Перед тем как его увести, следователь больше не спрашивал: «Вам нечего сказать господину Дангелю?» Прощальная фраза звучала теперь чуть иначе: «Когда пожелаете увидеться с господином оберштурмфюрером, без стеснения говорите». А позавчера ночью, когда Гедиминас, не выдержав криков истязуемого, тоже начал вопить, и ему досталось больше пощечин, чем обычно, следователь, провожая его до двери, сказал:
— Как вижу, господин Джюгас, вы напрашиваетесь на знакомство с моими мальчиками? Что ж, я не против, сможете испытать на своей шкуре, на что они способны.
— Знаю. Они умеют содрать шкуру с живого человека, могут вырвать сердце и тут же сожрать его, но сделать из человека подлеца, если он этого не захочет, им не под силу, — отрезал Гедиминас.
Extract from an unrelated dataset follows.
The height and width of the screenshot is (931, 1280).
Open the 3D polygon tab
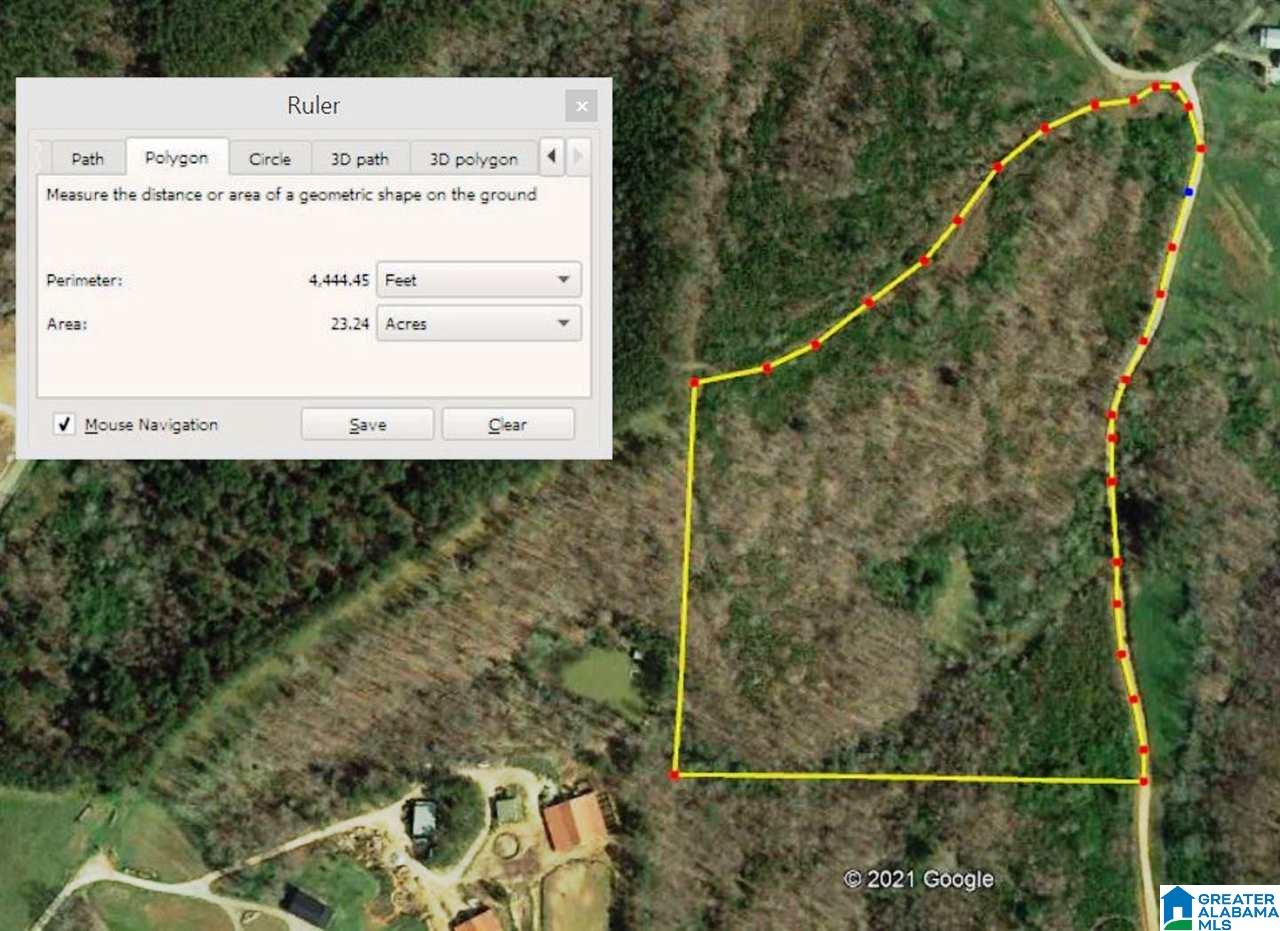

Нет, у него и в мыслях не было откупиться предательством. Наоборот, с каждым часом, проведенным в камере пыток, его упорство росло, питаясь ненавистью к зверям, сделавшим его свидетелем своих преступлений, и все то, что Гедиминас считал своим духовным превосходством, возвышающим его над скверной мира, таяло на глазах, как песчаная дамба под напором прибоя и ветра.
Откуда же этот бред? Эта голгофа Милды в каменном зале? Откуда крик: «Остановите! Верните ее! Я все скажу!»
Гедиминас сел на нарах. Удивился и еще больше встревожился, увидев, что в камере светло. Утро… Погожее декабрьское утро (он уже научился отличать пасмурный день от ясного, хотя матовое стекло и не пропускало солнечных лучей). Как это случилось, что сегодня он так заспался? Правда, ночью его не водили в камеру пыток! Первая такая ночь за шестнадцать суток заточения. Что они придумали? Решили дать передохнуть или расставили новые сети? Да, это самое вероятное.
Еще сегодня он увидит Милду у них на стуле, а то и его самого посадят. Эти негодяи не окажут бесплатно самой пустяковой услуги, за все приходится расплачиваться пытками.